■ **Exercise prompt**
Reproduce the entries from the line containing "Screen dimensions: 661x343" through the line containing "point(344,144)", substituting "options menu" for "more actions menu" and leaving everything else unchanged.
— begin Task inputs —
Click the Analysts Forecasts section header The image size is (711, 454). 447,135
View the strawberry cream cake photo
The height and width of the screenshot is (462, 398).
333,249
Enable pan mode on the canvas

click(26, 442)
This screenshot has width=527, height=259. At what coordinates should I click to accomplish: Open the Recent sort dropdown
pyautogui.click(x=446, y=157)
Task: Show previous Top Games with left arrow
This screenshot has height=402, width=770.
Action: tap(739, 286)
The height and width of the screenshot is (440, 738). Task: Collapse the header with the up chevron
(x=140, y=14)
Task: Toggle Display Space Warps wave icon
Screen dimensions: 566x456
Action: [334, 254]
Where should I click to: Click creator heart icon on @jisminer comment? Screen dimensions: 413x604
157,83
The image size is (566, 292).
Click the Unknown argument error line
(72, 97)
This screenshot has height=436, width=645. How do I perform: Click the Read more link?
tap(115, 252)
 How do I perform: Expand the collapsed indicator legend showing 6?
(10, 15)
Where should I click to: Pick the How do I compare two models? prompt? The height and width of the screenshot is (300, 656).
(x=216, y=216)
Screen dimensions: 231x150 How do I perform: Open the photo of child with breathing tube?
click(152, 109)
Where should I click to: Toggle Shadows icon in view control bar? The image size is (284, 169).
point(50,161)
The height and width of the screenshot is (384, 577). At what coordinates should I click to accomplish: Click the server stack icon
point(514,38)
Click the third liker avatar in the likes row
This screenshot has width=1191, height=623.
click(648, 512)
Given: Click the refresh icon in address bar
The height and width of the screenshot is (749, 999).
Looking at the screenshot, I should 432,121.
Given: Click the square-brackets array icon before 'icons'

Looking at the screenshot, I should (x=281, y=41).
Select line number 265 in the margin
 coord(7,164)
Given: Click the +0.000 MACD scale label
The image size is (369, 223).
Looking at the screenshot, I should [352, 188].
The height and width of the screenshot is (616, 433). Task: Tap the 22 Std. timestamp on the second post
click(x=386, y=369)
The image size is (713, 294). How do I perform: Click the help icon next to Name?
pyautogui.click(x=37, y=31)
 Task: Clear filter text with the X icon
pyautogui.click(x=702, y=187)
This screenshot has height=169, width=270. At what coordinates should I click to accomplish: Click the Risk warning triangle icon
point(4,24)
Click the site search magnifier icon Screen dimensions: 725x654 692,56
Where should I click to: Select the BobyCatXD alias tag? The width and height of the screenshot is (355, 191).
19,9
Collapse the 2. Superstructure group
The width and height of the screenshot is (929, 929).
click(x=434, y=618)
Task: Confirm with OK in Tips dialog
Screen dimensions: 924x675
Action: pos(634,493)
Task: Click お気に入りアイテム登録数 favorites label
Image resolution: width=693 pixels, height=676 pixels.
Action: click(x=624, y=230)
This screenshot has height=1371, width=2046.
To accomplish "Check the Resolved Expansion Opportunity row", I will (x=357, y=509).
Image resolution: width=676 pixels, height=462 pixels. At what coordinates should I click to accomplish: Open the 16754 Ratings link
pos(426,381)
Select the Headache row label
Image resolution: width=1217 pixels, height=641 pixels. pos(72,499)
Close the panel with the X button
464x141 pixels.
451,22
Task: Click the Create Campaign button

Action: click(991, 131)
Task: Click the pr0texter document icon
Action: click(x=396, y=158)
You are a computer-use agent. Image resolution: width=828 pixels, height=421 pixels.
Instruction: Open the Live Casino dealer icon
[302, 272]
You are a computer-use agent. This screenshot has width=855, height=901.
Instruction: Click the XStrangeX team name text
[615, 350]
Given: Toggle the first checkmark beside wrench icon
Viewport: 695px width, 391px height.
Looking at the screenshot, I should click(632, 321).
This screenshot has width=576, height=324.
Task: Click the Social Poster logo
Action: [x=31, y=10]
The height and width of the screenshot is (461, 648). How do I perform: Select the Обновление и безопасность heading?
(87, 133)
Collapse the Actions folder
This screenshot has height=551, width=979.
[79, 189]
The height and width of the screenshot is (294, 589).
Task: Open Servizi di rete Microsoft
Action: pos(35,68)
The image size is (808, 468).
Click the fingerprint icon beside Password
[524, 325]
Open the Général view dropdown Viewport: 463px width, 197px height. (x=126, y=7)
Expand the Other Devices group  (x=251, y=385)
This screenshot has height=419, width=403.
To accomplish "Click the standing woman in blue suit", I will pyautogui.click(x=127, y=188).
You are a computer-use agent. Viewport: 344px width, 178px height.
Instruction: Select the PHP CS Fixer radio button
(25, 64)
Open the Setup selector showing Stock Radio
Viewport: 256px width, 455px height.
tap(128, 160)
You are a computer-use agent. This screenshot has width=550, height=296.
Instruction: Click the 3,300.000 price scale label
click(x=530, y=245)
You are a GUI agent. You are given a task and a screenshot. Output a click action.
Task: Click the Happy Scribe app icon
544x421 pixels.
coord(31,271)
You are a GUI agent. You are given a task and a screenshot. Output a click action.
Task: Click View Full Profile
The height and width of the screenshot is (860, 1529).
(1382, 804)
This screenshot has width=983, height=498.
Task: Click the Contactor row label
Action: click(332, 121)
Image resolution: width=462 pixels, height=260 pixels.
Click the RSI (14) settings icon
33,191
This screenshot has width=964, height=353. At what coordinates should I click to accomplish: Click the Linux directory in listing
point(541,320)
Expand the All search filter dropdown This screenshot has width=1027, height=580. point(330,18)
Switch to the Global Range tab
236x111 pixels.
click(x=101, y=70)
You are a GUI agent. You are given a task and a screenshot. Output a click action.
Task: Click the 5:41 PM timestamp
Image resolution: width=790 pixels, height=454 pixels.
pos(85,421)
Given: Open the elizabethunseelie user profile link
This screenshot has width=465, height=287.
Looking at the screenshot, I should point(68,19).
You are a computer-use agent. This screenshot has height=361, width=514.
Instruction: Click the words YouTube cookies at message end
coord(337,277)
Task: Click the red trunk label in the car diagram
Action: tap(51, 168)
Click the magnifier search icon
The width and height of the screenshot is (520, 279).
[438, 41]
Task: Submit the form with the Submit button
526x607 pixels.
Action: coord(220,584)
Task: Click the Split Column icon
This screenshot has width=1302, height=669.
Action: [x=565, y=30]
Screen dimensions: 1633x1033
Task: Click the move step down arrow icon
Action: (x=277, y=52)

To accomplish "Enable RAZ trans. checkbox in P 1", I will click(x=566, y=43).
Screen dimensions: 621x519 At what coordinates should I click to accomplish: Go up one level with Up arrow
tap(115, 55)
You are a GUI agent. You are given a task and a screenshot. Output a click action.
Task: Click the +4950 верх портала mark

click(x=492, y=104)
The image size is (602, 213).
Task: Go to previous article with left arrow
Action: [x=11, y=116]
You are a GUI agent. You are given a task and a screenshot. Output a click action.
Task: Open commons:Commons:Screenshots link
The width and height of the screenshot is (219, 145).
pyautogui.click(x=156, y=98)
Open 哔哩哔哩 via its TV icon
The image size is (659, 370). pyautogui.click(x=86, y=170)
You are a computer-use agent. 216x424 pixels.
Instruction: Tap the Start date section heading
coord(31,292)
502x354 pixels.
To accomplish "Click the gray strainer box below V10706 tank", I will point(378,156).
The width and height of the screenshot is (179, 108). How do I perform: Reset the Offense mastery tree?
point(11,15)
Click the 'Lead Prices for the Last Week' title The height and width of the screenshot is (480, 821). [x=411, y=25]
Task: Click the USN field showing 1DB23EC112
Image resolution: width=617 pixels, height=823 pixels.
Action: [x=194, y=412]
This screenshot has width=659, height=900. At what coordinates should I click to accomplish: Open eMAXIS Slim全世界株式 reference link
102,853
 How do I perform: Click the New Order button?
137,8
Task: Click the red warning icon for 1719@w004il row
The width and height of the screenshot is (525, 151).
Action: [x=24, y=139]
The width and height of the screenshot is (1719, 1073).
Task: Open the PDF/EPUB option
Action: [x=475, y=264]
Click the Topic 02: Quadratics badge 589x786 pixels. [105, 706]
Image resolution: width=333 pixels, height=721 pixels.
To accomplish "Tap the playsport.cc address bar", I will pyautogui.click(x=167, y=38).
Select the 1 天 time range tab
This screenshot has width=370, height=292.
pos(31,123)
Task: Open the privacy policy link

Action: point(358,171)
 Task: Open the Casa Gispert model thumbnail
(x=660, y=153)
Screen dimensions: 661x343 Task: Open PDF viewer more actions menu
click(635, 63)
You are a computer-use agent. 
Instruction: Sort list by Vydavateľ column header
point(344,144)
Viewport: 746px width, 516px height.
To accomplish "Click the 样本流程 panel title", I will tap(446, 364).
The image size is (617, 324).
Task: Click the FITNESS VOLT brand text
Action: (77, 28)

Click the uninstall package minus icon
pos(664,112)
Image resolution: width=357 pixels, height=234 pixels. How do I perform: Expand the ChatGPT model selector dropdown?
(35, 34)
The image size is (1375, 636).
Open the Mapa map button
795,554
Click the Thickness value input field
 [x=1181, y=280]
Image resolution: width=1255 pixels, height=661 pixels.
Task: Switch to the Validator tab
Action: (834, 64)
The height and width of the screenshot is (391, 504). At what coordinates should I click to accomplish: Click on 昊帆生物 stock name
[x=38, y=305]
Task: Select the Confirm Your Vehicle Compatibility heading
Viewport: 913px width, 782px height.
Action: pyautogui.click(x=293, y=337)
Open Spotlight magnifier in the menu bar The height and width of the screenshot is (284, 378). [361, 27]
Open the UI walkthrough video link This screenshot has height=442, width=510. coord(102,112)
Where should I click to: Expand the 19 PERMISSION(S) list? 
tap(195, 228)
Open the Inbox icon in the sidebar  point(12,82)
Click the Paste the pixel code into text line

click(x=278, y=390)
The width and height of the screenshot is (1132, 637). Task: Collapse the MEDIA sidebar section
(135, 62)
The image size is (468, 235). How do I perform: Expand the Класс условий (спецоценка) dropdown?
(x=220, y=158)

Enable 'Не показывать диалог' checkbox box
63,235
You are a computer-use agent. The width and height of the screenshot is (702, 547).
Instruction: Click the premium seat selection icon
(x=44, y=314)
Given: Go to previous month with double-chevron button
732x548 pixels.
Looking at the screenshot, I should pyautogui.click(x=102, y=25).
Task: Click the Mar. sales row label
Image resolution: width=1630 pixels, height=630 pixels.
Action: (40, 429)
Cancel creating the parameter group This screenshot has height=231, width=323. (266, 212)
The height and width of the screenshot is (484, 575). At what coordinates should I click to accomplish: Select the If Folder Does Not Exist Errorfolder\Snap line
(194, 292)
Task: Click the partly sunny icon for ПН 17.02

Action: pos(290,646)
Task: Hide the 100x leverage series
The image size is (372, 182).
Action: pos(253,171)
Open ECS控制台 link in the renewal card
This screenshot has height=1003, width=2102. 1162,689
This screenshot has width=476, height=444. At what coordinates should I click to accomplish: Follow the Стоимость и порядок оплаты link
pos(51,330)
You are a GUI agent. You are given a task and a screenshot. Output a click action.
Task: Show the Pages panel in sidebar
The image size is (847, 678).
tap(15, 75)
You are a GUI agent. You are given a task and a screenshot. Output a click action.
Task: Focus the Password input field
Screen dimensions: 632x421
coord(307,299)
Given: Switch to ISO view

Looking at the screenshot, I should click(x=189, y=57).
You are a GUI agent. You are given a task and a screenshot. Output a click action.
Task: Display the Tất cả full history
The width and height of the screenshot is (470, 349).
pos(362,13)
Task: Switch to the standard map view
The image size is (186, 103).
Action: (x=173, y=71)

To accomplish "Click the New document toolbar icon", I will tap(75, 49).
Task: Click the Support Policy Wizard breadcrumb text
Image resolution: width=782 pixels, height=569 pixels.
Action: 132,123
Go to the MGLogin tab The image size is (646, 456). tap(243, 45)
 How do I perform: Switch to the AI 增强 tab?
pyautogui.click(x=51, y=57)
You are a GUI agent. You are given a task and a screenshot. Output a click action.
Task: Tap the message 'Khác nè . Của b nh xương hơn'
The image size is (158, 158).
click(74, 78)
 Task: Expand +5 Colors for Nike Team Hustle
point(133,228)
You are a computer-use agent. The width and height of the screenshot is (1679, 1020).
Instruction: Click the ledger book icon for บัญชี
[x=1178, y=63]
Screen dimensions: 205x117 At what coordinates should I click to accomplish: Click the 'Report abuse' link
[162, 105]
— end Task inputs —
■ **Output below**
Screen dimensions: 661x343 Task: Open PDF viewer options menu
click(635, 63)
You are a computer-use agent. 
Instruction: Sort list by Vydavateľ column header
point(344,144)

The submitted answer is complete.